__Data to process__
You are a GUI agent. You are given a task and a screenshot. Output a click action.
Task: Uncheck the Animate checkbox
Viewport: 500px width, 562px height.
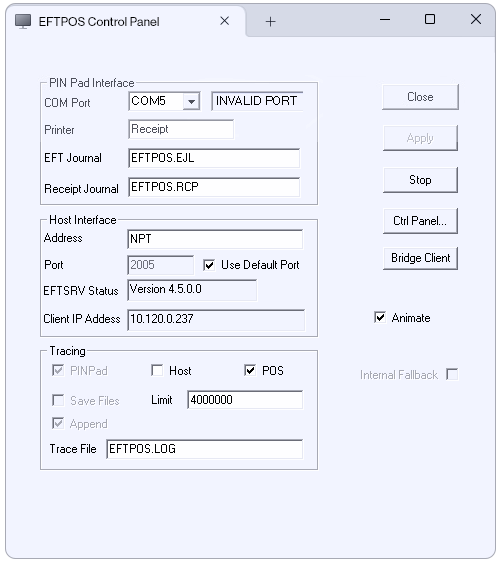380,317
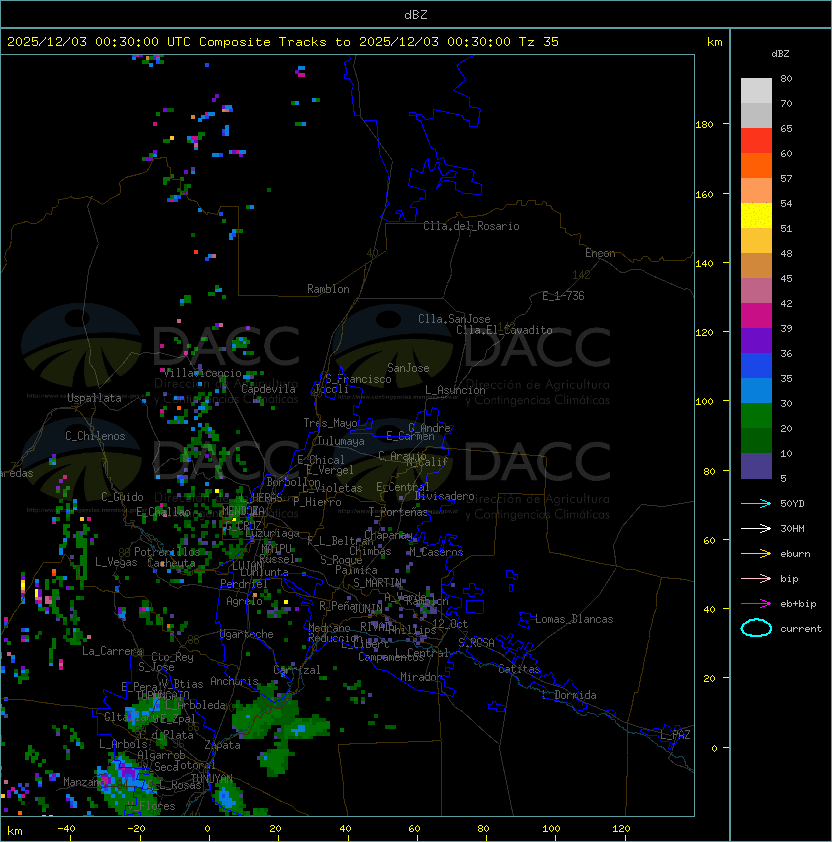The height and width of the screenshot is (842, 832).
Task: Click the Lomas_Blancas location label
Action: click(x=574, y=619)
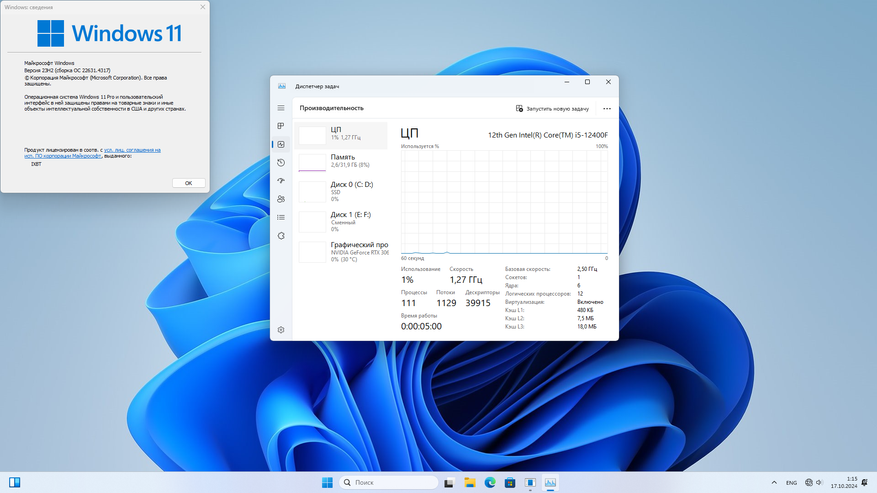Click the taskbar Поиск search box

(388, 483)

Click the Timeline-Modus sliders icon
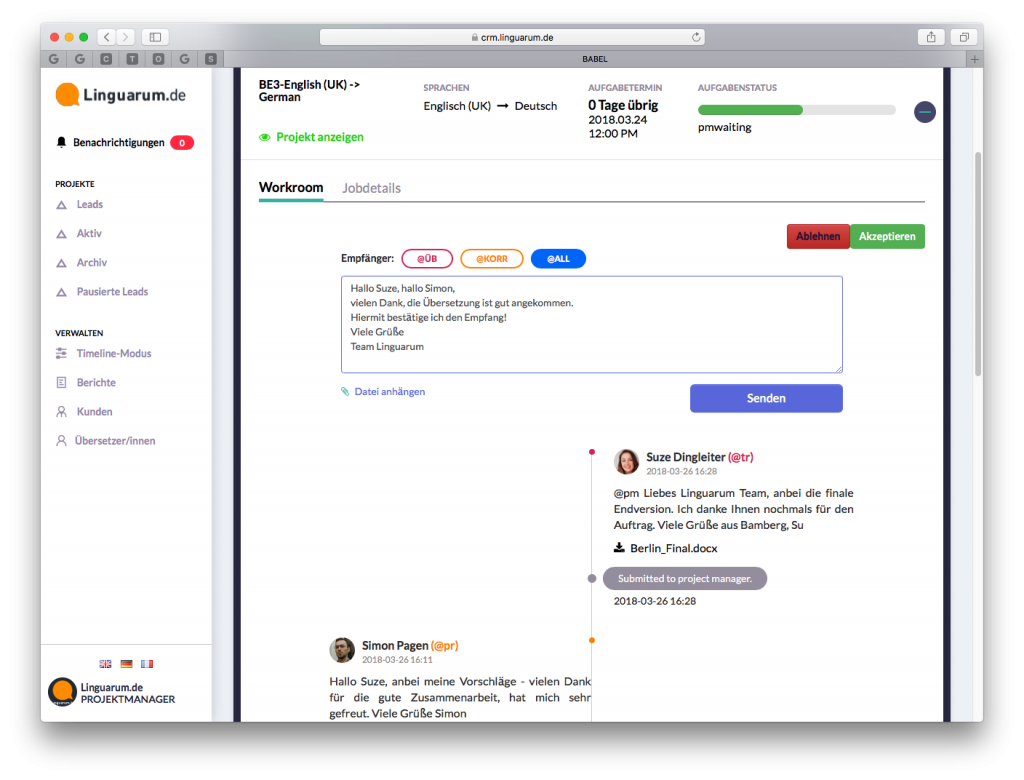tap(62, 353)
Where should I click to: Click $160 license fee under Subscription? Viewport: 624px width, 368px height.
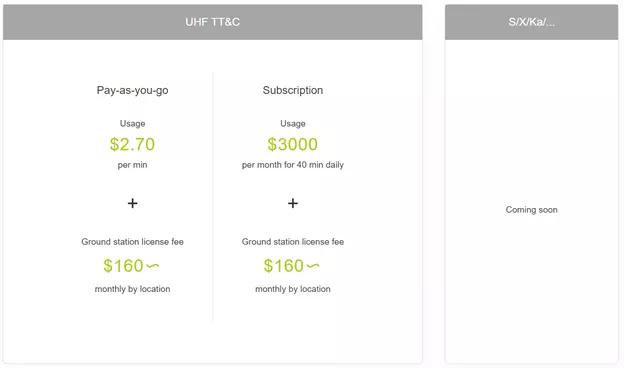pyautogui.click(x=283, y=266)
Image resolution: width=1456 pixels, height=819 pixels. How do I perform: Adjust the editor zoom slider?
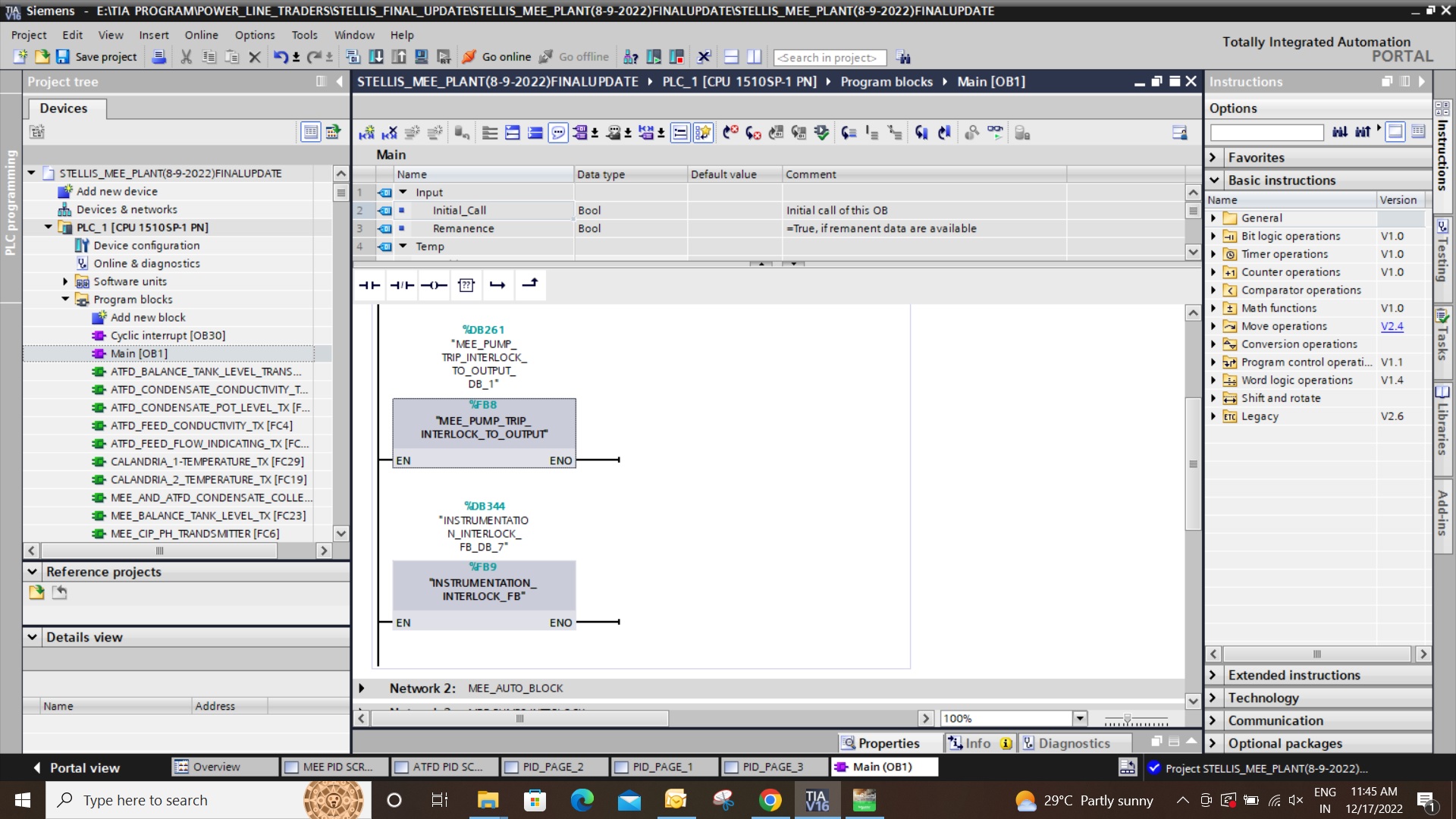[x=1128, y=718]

__What the task requires__
Put every line of the items above into a Markdown table with the columns "Row" and "Item line", numbering the rows in order and skipping blank lines. Leave the pictures out.

__Result for this exercise__
| Row | Item line |
|---|---|
| 1 | You are a GUI agent. You are given a task and a screenshot. Output a click action. |
| 2 | Task: Uncheck the Animate checkbox |
| 3 | Viewport: 500px width, 562px height. |
| 4 | 380,317 |
| 5 | The height and width of the screenshot is (842, 832). |
| 6 | Task: Click the Lomas_Blancas location label |
| 7 | Action: click(x=574, y=619) |
| 8 | Click the taskbar Поиск search box |
| 9 | (388, 483) |
| 10 | Click the Timeline-Modus sliders icon |
| 11 | tap(62, 353) |
| 12 | Where should I click to: Click $160 license fee under Subscription? Viewport: 624px width, 368px height. |
| 13 | pyautogui.click(x=283, y=266) |
| 14 | Image resolution: width=1456 pixels, height=819 pixels. How do I perform: Adjust the editor zoom slider? |
| 15 | [x=1128, y=718] |